* _TEXT EXTRACT_:

____

Owning their actions
So those who are not mature enough to deal with a person of my colour and race as a human being without expecting me to be the instrument by which they prove themselves worthy by way of their exclusions and privileges, will find they have no traction. They can fix their low self-esteem by themselves. That's no more than I impose on myself. You are NOT how I prove myself to be of worth.

We need new structures

And different associations​ need to be formed to bypass the rigged systems that institutionalise inequality. Of course, it won't be easy, because people who have gotten great by oppressing minorities will likely not give up a rigged game without push back, whether by denial, minimisation, or subtle obstruction.

Times have changed and will never be the same again. And if one person is writing this, be assured that millions are thinking, even doing it, already...they just haven't told you.
Britannia and Uncle Sam, it was probably not your intention, but you just kicked off a new way of life, a new level of being woke for many who weren't before.

Thursday 5 January 2017

Intersectionality: a cure for "quiet" racism and bigotry

Whether it's sexual orientation, age, religion, race, gender or different levels of ability, every issue impacts different groups in different often unexpected ways. The social consequences of being gay for example vary significantly across ethnic, religious and even different age groups, and the solution to each “section’s” challenges needs specific consideration. One size, in this case, does not fit all. Intersectionality is the name given to the differentiated impacts of issues on different groups or sections of society, and the more each group finds its voice the more they articulate what their section's experiences are.

The more I go, the more important this seems, and to think I only started to think about intersectionality after a brilliant series of posts on Huffpost  around the time of Trump’s Presidential campaign. One article had a woman talking about feminism and how it is often just thought of in terms of the rights and opportunities for WHITE women without really addressing the special issues faced by non-white women.

Mono issue warriors
I suspect the important thing is to avoid a situation where your mono issue, framed in the narrative and needs of your specific section, is pursued at the cost of its negative impacts on other sections. There are very few homogenised societies in the world owing to migration, and it is patently unfair, even sometimes illegal, to deny the rights of any subsets of human beings. Yet I see Muslims who only pipe up when the Middle East is mentioned; Christians who have an almost familial attachment to Israel and the "holy lands" overlooking the injustices meted out to Palestinians; Brits who think primarily of the concerns of native born white Brits above those of other Brits; even men who moan about being discriminated against (when what they probably really mean is they can't behave like monsters to women with impunity​).

Red flag
What makes me suspicious of such people is that they seem to want to replace one hegemony with another. They're just sad their section is not top dog, and lacking sensitivity to others’ needs and rights would be every bit as oppressive to them should they have their issues resolved. Diversity is a multiple edged sword. You can't bang on about your issues without having sensitivity to those of others. Quiet racists, quiet religious bigots, quiet cultural bigots don't understand Intersectionality at all, and it's a big red flag.

____

* _DATASET SECTION_:
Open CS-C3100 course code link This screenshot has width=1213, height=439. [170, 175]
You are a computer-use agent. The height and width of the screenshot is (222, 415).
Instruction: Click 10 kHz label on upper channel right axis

____

* _PROBLEM SET_:
1. Transcribe the passage in the piece on race and intersectionality above, from "Mono issue warriors" up to and including "women with impunity​).".
2. According to the piece on race and intersectionality, why won't forming new associations to bypass rigged systems be easy? Answer in one to three sentences.

* _TASK ANSWERS_:
1.
Mono issue warriors
I suspect the important thing is to avoid a situation where your mono issue, framed in the narrative and needs of your specific section, is pursued at the cost of its negative impacts on other sections. There are very few homogenised societies in the world owing to migration, and it is patently unfair, even sometimes illegal, to deny the rights of any subsets of human beings. Yet I see Muslims who only pipe up when the Middle East is mentioned; Christians who have an almost familial attachment to Israel and the "holy lands" overlooking the injustices meted out to Palestinians; Brits who think primarily of the concerns of native born white Brits above those of other Brits; even men who moan about being discriminated against (when what they probably really mean is they can't behave like monsters to women with impunity​).

2. People who have gotten great by oppressing minorities will likely not give up a rigged game without pushing back. That pushback may come as denial, as downplaying, or as subtle obstruction.